☆化石新聞第9刊☆

クジラは昔陸を歩いていた?

こんにちは!今回は化石館の主役「シガマッコウクジラ」のご紹介です!おっとその前に…クジラの種類や進化についてお話します。ここで皆さんに質問です。「クジラは昔陸を四足で歩いていたのを知っていますか?」知っていた方はクジラ通です(笑)実はクジラは今からおよそ5千万年前、陸を四足で歩いて生活していました。この頃のクジラ化石として、およそ4900万年前に生息していたパキケタスという化石がパキスタンで発見されています。この化石を見ると、パキケタスがしっかりとした四肢を持っていることが分かります。このような初期のクジラ類は、学術的にムカシクジラ類というグループに属します。

クジラの進化

化石館に展示中のパネルより抜粋

クジラのメガ進化

陸上で生活していたムカシクジラ類はやがて日本列島の誕生や海流の変化によって水中で生活するようになりました。ムカシクジラ類が絶滅するとともに、現在生息する2種類のクジラ類に進化しました。この2種類とは、口に歯が並ぶハクジラ類とクジラヒゲを持つヒゲクジラ類です。ハクジラ類の代表的な例は、水族館でよく見かけるイルカやシャチなどの比較的小型のグループです。ヒゲクジラ類の代表的な例は、世界最大のシロナガスクジラで、大きいもので体長35メートルに達するとも言われています。テレビなどでクジラを見かけたら、ヒゲクジラかハクジラかよーく観察してみて下さい。

クジラヒゲ写真

化石館に展示中のクジラヒゲ

長野県天然記念物「シガマッコウクジラ」

それでは、いよいよ化石館の主役「シガマッコウクジラ」をご紹介します。
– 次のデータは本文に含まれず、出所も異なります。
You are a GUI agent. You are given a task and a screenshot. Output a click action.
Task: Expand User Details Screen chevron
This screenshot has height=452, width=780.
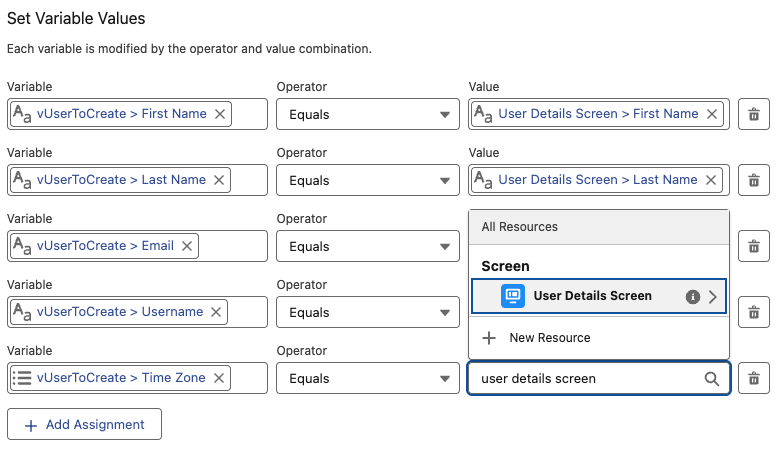point(713,296)
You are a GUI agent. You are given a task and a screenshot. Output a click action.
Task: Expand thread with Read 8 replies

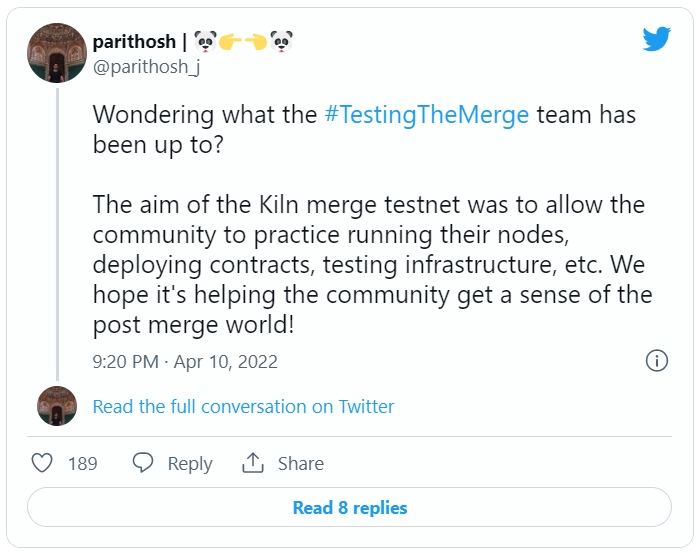pos(349,507)

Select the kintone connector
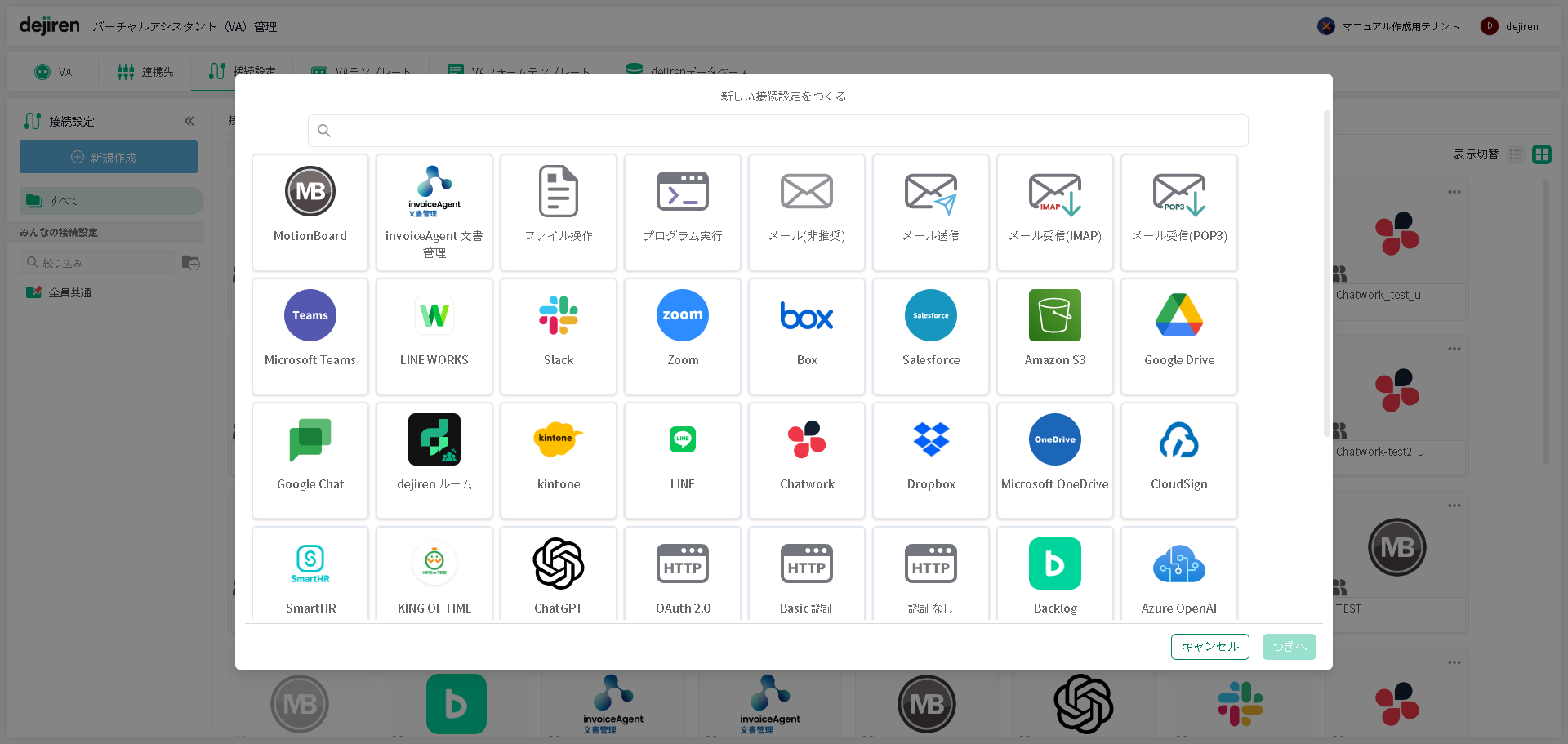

シガマッコウクジラは、およそ30年前に、地元の小学5年生(当時)が発見しました。最初は、小学生が「何かの歯の化石だろう」と大切に保管していた化石が、その後の発掘調査で大発見になりました。なんとなんと、頭から尻尾まで全身のクジラの化石が発見されたのです。このクジラ化石は、およそ1300万年前に生息したマッコウクジラ類の化石であると判明し、世界最古のクジラの全身骨格化石として、長野県の天然記念物に指定されました。松本市民の皆さんは、世界最古のクジラの化石が松本にあるんだぞと是非自慢して下さい。こんな貴重なシガマッコウクジラですが、最大の特徴があります。それは、上あごと下あごに整然と並ぶバナナ状の強靭な歯です。口だけを見ると、肉食恐竜さながらです。現在のマッコウクジラも下あごに小さな歯がありますが、シガマッコウクジラほどしっかりとしていません。対するシガマッコウクジラはその強靭な歯を使って、トドやアシカといった大型の哺乳類を食べたり、巨大なサメ「メガロドン」と戦っていたそうです。様々な研究者の間では、シガマッコウクジラは当時の長野県の海(フォッサマグナの海)で最強の動物だったと言われています。分かりやすく言えば、現在の百獣の王ライオン、鬼滅の刃で言えば鬼狩りの祖:継国縁壱みたいな存在だったということです。シガマッコウクジラといったら、「世界最古」「最強」、この二つのキーワードは是非覚えて下さいね。